Your task:
Would you please give every entry again exactly, without the pictures?

*** Opening of Dataset ***

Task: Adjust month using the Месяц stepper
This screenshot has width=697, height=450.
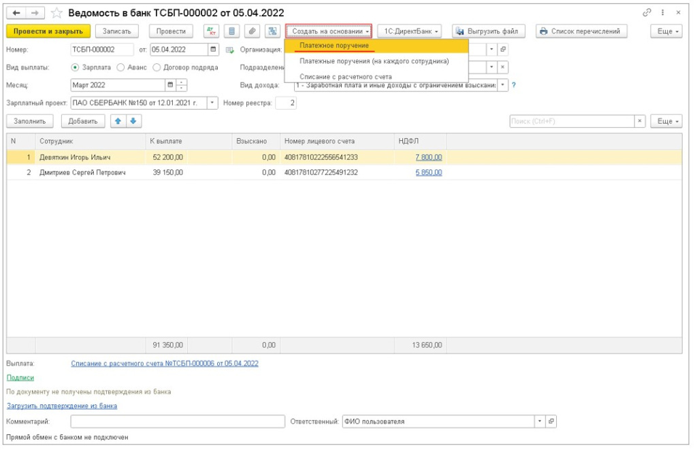Action: [182, 85]
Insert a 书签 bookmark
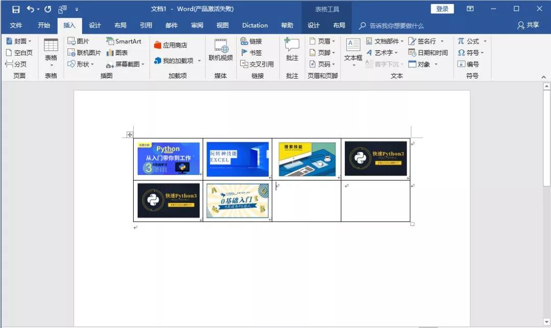This screenshot has width=551, height=328. pos(251,53)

*** Close of Dataset ***

Result:
Task: Adjust month using the Месяц stepper
This screenshot has width=697, height=450.
Action: [182, 85]
Insert a 书签 bookmark
This screenshot has width=551, height=328. pos(251,53)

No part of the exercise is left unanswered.